Mason Mount, unfathomably just 20 years old, rifled home a fierce volley in the early stages of the half to give Chelsea the lead and ultimately the victory.

Heaton, whose mere presence reminds us weekly just how poor Villa goalkeeping has been for years, pulled off yet another outstanding stop.  The England number 2 somehow saving an audacious freekick onto the post when it seemed destined only for the top corner.

The substitutions of Hourihane for Luiz on 60 minutes was important, but it was a change that a manager like Mourinho would have made inside half an hour.  Jota, returning after a hernia operation, provided some neat play but was ineffective in the last quarter.

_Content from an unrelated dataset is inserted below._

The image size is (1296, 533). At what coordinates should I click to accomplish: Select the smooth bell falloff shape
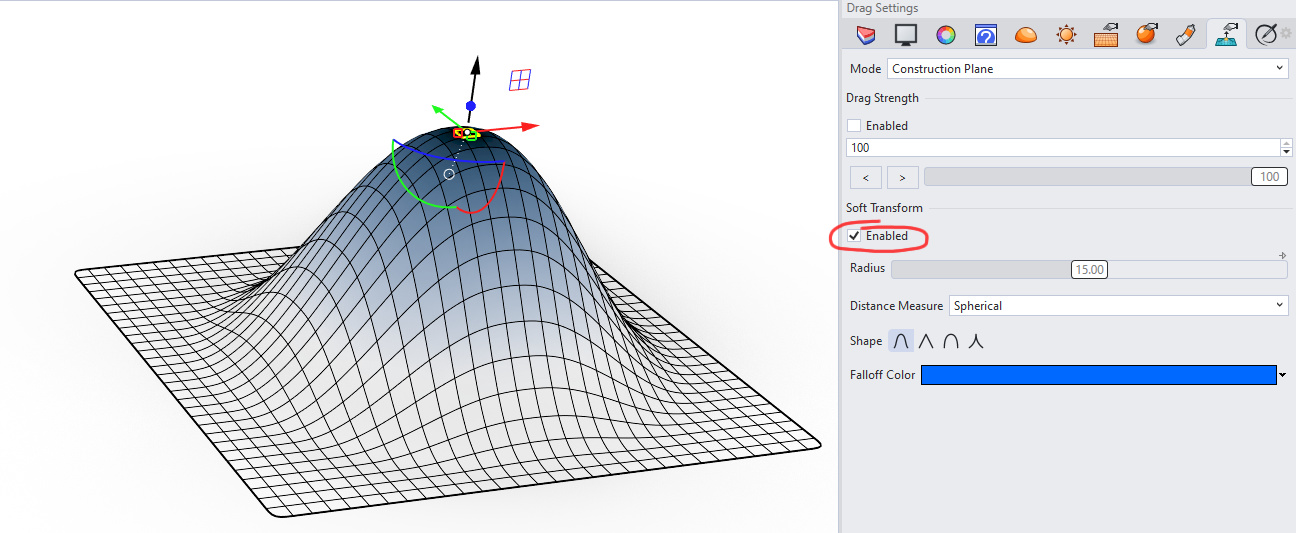902,341
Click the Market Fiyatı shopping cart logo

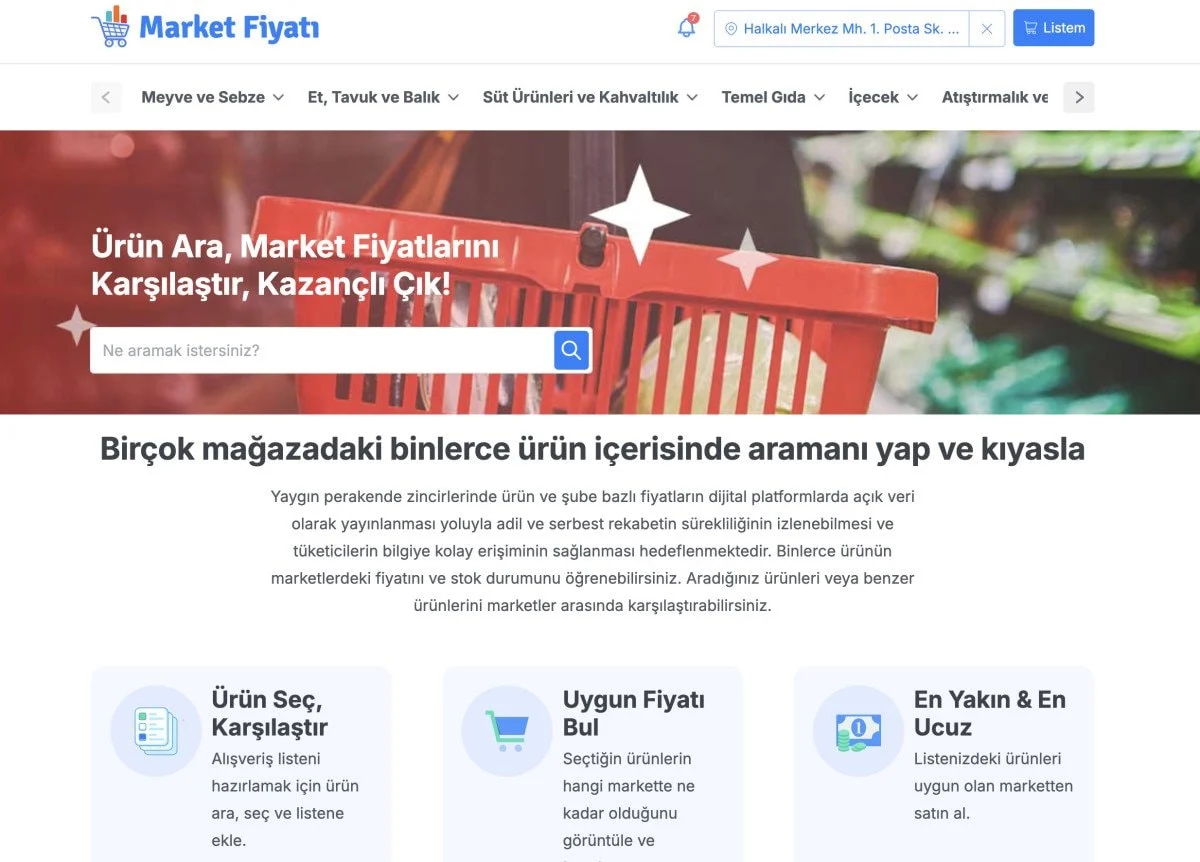tap(110, 28)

Defeats at Chelsea will not be the measure of Villa’s season, and there are glimmers of the potential within the squad.  However, we must cut out unforced errors, find a solution for our impotency up front and learn from our experience at Stamford Bridge.

Chelsea 2-1 Villa
  • Tom Heaton
  • Ahmed Elmohamady
  • Esri Konsa
  • Tyrone Mings
  • Matt Targett
  • John McGinn
  • Marvellous Nakamba
  • Conor Hourihane
  • Mahmoud Trezeguet
  • Wesley
  • Jack Grealish
  • Douglas Luiz (Sub On)
  • Jota (Sub On)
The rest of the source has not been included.